Description
The rapid advancement of sensing technologies, structural health monitoring (SHM), and intelligent data analytics has significantly enhanced the ability to detect damage and diagnose faults in engineering systems. From bridges and tunnels to energy facilities and transportation networks, large volumes of monitoring data are continuously collected through distributed sensors, imaging systems, and inspection platforms. Meanwhile, advances in signal processing, machine learning, and deep learning have enabled increasingly accurate and automated condition assessment.
However, a critical gap remains between intelligent condition monitoring and risk assessment in engineering systems. While data-driven diagnostic methods can identify damage or anomalies, their outputs are often not systematically integrated into probabilistic reliability analysis, risk quantification, or decision-making frameworks. Uncertainties arising from measurement noise, environmental variability, model assumptions, and algorithmic predictions may propagate through the assessment process, influencing system-level risk estimation and maintenance planning.
Recent work in this area, including prior Special Collections on Bayesian inference and monitoring-based decision frameworks, has advanced probabilistic modeling and reliability updating using monitoring data. Building upon these developments, this Special Collection focuses on the integration of intelligent condition monitoring with risk assessment. In particular, it emphasizes how advances in signal processing, machine learning, and deep learning can be incorporated into probabilistic frameworks for reliability evaluation, risk quantification, and life-cycle decision-making.
This Special Collection aims to promote research that bridges monitoring data, intelligent diagnostics, and risk-informed decision support in civil infrastructure and industrial engineering systems. Contributions are encouraged that integrate monitoring data, signal processing results, and AI-based diagnostic outputs into probabilistic frameworks for system safety evaluation, life-cycle management, and risk mitigation. Particular attention is given to studies on uncertainty quantification, reliability updating using real-time data, and risk-informed maintenance and infrastructure management.
Topics
- Intelligent condition monitoring for civil and industrial systems
- Signal processing techniques for damage detection and anomaly identification
- Machine learning and deep learning for condition monitoring and diagnostics
- Uncertainty quantification in monitoring data and diagnostic models
- Bayesian updating and probabilistic damage assessment
- Reliability updating using monitoring and inspection data
- Integration of monitoring results into risk assessment frameworks
- Monitoring-informed risk analysis and decision support
- Risk-informed maintenance and life-cycle management
- Physics-informed and hybrid data-driven models
- Explainable and trustworthy AI for diagnostics
- Digital twin-based monitoring and risk evaluation
Special Issue Publication Dates
Paper submission deadline: November 30, 2026
Initial review completed: February 28, 2027
Publication date: May 31, 2027
Guest Editors
- Dr. Yadong Xu , Hong Kong Polytechnic University
- Associate Professor Yuxin Sun , Shanghai Jiao Tong University, China
- Professor Ke Feng , Xi’an Jiaotong University
- Professor JC Ji , University of Technology Sydney
Submission Guidelines
Authors should submit manuscripts electronically through the ASCE-ASME Journal of Risk and Uncertainty in Engineering Systems, Part A: Civil Engineering Editorial Manager website.

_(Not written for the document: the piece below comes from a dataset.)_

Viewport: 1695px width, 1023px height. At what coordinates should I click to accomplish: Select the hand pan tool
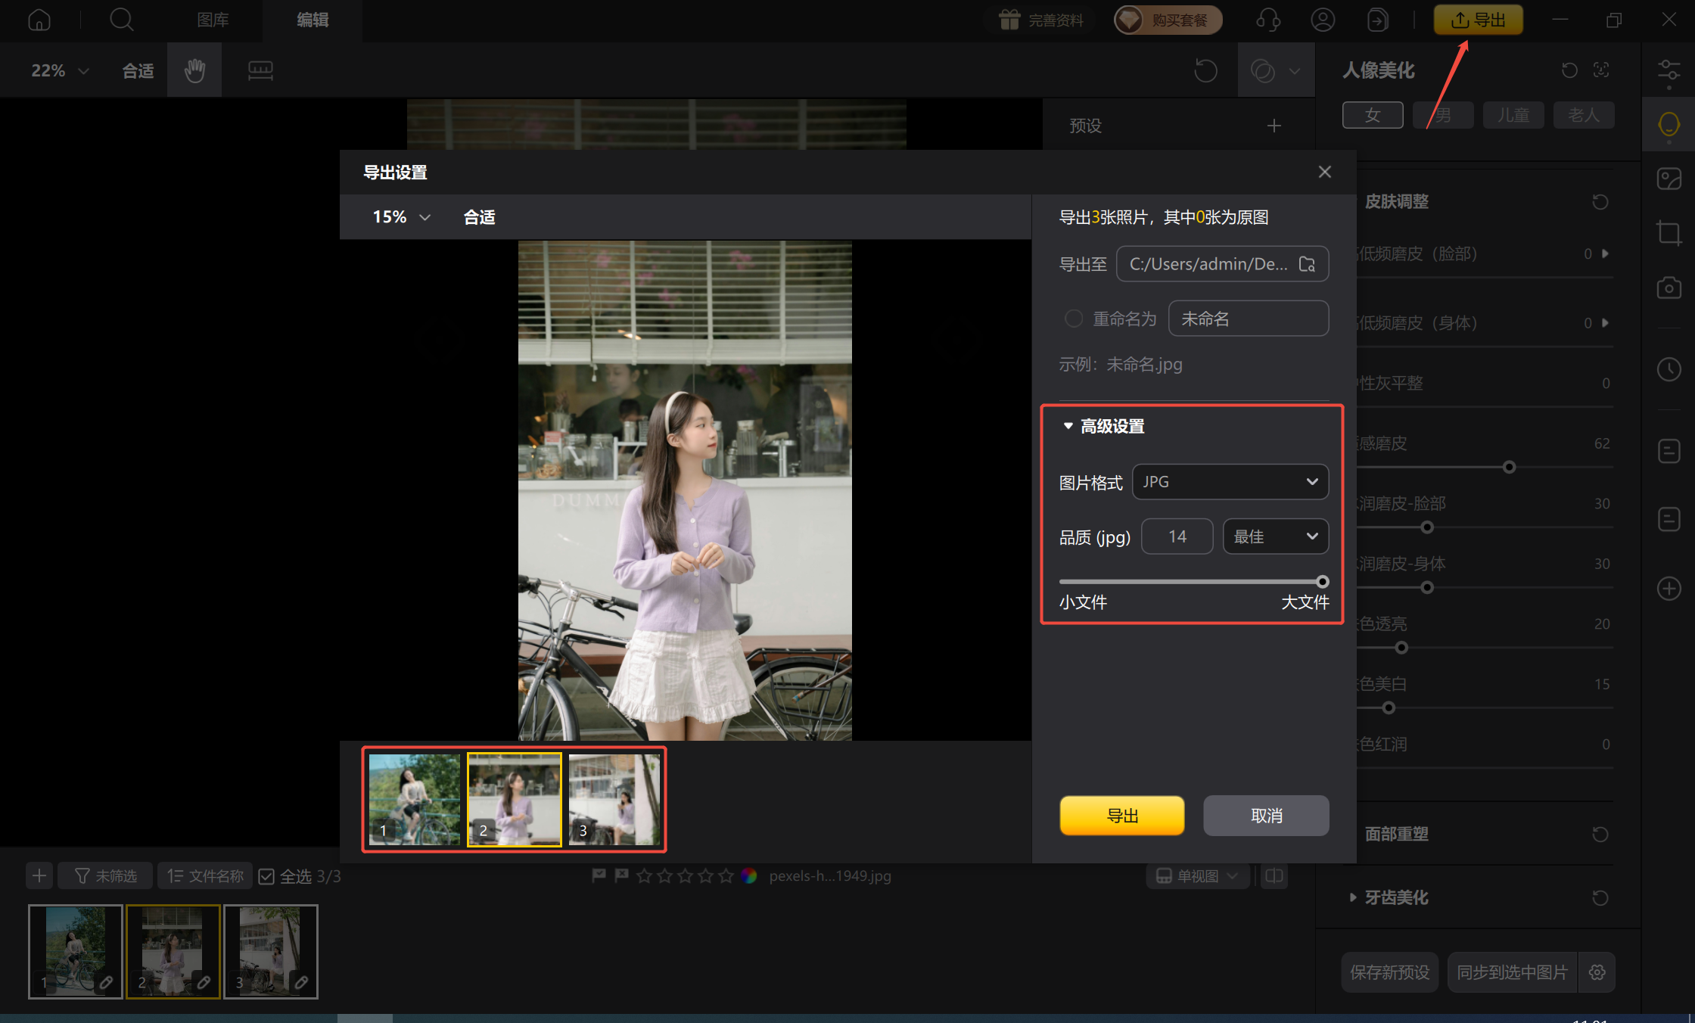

Authors should prepare their manuscripts according to guidelines found in the ASCE Author Center .
When submitting, authors should indicate in the submission questions that the paper is being submitted to the Special Collection on Integrating Intelligent Condition Monitoring with Risk Assessment in Engineering Systems.
Please note that this is an invitation to submit papers for peer review and does not imply acceptance for publication. Acceptance of submitted papers depends on the results of the normal refereed peer review process of the journal.
All accepted papers submitted through this solicitation will be published in regular issues of the ASCE-ASME Journal of Risk and Uncertainty in Engineering Systems, Part A: Civil Engineering as they are accepted. They will also be added to the ASCE-ASME Journal of Risk and Uncertainty in Engineering Systems, Part A: Civil Engineering Special Collections (similar to a print version of a special issue) page and indexed for citations like other regular journal papers.